Manoir Hovey : de l’évolution de la villégiature


Il fut un temps où les riches et célèbres passaient leurs étés dans de grandes maisons. Aujourd’hui elles profitent aux citadins qui viennent s’y ressourcer le temps d’une fin de semaine…

Membre de la prestigieuse famille des Relais & Châteaux qui fête ses 60 ans cette année, ce manoir n’a ni tourelles, ni chemins de ronde, ni pont-levis. Son allure rappelle plutôt celle des grandes maisons du Sud, voire même celle de George Washington, à Mount Vernon.

En ce temps-là, au début du XXe siècle, les riches familles fuyaient la moiteur et les miasmes des villes pour se réfugier à la campagne pendant l’été. L’âge d’or du capitalisme a ainsi vu naître les belles stations de villégiature où les grandes demeures poussaient comme des champignons, notamment à Newport, dans les Berkshires et … à North Hatley!

North Hatley a eu la faveur de Henry Atkinson, propriétaire de la Georgia Power d’Atlanta. Encore bouleversé par l’issue de la Guerre de Sécession, ce Sudiste boudait la Nouvelle-Angleterre.
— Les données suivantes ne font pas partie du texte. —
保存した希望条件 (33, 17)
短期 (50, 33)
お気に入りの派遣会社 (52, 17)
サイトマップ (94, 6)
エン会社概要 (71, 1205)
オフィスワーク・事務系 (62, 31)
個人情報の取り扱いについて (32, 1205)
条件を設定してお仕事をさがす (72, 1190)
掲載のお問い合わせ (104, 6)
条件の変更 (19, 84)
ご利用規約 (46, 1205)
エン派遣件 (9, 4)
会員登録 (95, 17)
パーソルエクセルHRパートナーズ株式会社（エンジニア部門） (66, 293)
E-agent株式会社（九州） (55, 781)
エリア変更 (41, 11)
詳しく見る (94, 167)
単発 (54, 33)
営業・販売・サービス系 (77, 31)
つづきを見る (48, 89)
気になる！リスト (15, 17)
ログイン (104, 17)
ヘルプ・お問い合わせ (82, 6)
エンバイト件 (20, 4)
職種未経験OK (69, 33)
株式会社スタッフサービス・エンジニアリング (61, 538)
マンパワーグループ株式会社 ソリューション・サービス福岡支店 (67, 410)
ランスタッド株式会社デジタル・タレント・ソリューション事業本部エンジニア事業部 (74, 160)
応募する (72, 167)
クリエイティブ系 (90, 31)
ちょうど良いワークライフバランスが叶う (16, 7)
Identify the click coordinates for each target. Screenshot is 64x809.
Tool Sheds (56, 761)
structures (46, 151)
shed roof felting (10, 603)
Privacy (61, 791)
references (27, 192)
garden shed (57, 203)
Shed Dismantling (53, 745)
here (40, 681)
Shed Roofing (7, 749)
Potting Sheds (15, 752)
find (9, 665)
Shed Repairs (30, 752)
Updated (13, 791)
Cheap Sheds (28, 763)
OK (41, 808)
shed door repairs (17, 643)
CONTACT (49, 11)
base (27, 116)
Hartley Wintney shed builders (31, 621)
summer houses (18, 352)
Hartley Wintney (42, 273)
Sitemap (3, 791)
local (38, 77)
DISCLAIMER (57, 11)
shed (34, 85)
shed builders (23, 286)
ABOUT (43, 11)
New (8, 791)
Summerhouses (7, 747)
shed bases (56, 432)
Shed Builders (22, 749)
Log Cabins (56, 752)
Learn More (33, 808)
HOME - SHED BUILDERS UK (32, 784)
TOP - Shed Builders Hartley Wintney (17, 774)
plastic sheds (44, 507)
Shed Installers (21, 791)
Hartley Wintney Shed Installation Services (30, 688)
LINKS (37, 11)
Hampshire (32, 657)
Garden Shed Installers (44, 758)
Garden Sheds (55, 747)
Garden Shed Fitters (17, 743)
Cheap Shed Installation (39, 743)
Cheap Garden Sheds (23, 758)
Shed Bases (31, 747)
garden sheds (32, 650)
On raconte même que dans le train (privé) qui l’emmenait vers les rives du lac Massawippi, il fermait les stores pour ne pas voir le pays des Yankees.

De 1900 à la fin des années 1940, la famille Atkinson a passé ses étés à North Hatley, pratiquant le golf, la voile et le tennis à l’ombre du manoir avec d’autres estivants américains et les Loyalistes qui avaient fui la « révolution » américaine.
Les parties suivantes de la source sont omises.